– Indemnification rights of victims in France –
Tourists and short-term business travelers visiting France may be injured in a number of ways including the following:
- automobile or other vehicular accident,
- injury incurred when in a hotel or restaurant or even in a private dwelling,
- injury relating to medical malpractice,
Recovery in France for accidental and non-accidental personal injury is generally based upon a theory of tort (negligent act or omission causing bodily or other injury). But, in certain areas the personal injury recovery may be based upon implied contract (e.g., services of a doctor), or non-fault (e.g., passengers in a motor vehicle).
Most defendants in personal injury matters have liability insurance and therefore the real defendant party in interest is usually a major insurance company doing business in France.
Settling Personal Injury Claims in the Absence of Legal Proceedings
Where the liability of the defendant is not at issue and the only issue is the amount of the damages, the French insurance companies and the legal counsel of the victim can under certain circumstances estimate with a reasonable degree of confidence the eventual amount of damages that a French civil court might award.
Under such circumstances, the victim’s legal counsel will make an initial presentation to the insurance company and normally obtain an advance, partial payment (“provision“) within a relatively short time.
Generally once the victim’s condition has stabilized (“consolidated”), the victim’s counsel arranges for his medical expert to examine the victim and then such doctor and the insurance company’s doctor jointly examine the victim. If their evaluations of the physical and mental prejudice (see criteria listed below) are not too far apart, it may be possible to negotiate a settlement which leads to a fair, quicker and less costly solution.
Naturally, the search first for a non-litigious solution does not deprive the victim of his right to seek a judicial determination.
Cause of Damages
In this introductory article, the issue of proving the liability of the defendant and its insurer is not discussed. However, It is noted in passing that contributory negligence of the victim may result in a reduction in the amount of damages.
Determining the Amount of the Damages
Generally speaking, the following issues need to be addressed when estimating the monetary amount of recoverable damages, be the issue to be resolved in settlement negotiations or in a legal proceeding:
- Economic Prejudice:
1. lost earnings over life
2. additional expenses (e.g., non-reimbursed doctors’, pharmaceutical, travel accident- related expenses, home assistance, etc.)
- Non-economic prejudice:
1. pain, suffering and loss of quality of life
2. aesthetic damage
3. loss of physical/mental integrity
4. loss of life expectancy
Legal Means of Establishing Damages
France does not have juries in administrative or civil litigation, punitive damages are not awarded, and there is generally no oral testimony at the brief trial before the French Tribunal. Accordingly, the Magistrate will usually designate a neutral medical expert to evaluate the nature of the victim’s injuries and disables. On occasions, a second expert may be designated by the Tribunal to examine certain economic issues by an expert-comptable (Certified Public Accountant) or other expert.
In the event of the designation of a medical expert, the victim will be examined by such expert in the presence of the parties’ respective experts. The parties’ respective legal counsels may also jointly meet with the designated expert and submit written observations and documents.

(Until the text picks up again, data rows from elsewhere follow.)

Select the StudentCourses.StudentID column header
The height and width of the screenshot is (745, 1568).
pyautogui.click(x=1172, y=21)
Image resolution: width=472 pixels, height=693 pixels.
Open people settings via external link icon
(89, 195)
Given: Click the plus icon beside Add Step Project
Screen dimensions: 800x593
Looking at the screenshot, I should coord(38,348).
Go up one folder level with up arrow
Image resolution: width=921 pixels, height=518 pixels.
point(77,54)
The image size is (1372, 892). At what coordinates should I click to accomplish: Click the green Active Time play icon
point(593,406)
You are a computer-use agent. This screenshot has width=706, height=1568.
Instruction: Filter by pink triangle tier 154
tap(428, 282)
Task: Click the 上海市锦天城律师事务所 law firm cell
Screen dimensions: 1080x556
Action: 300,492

The expert will then either submit to the parties’ legal counsel a preliminary report for comment or simply file his definitive report with the Tribunal. As the expert designated by the Tribunal is neutral, usually the parties point out possible discrepancies but do not seek the designation of a second, independent expert. But, when that does occur, the Magistrate is at liberty to designate a second expert or to decline to do so.
Fees of the Expert
The professional fees of the appointed expert are set by the Magistrate. If the liability of the defendant is not contested or is established in the legal proceedings, the insurance company will generally ultimately reimburse 100% of the fee incurred by the victim. If the victim’s attorney asks for the designation and obtains the designation of a second expert, depending on the conclusions contained in the second report and the Magistrate’s decision, the victim may be required to bear part or all of such second fee.
A decision of the trial court (Tribunal de Grande Instance) can be appealed to the Court of Appeals which conducts a complete new retrial. Further appeals to the Cour de Cassations on issues of law, but not issues of fact, occasionally occur.
Victim’s Subrogation Responsibility
If the victim is domiciled outside the European Union in the United States, in Canada or in certain other countries, a substantial portion of his or her medical expenses may be paid by his or her local insurer (e.g., Blue Cross/Blue Shield and/or Medicare). In that event, the medical insurer is generally legally entitled to recover in France (with the victim’s active cooperation) the medical insurer’s payments on behalf of the victim. In doing so, it is exercising its legal right of “subrogation”.
If requested, the victim’s legal counsel can usually facilitate the payment of the subrogation claims at no or very little cost to the victim, since the insurer (e.g., Blue Cross/Blue Shield and/or Medicare) is generally prepared for such attorney to directly receive a portion of the recovered subrogated claim amount.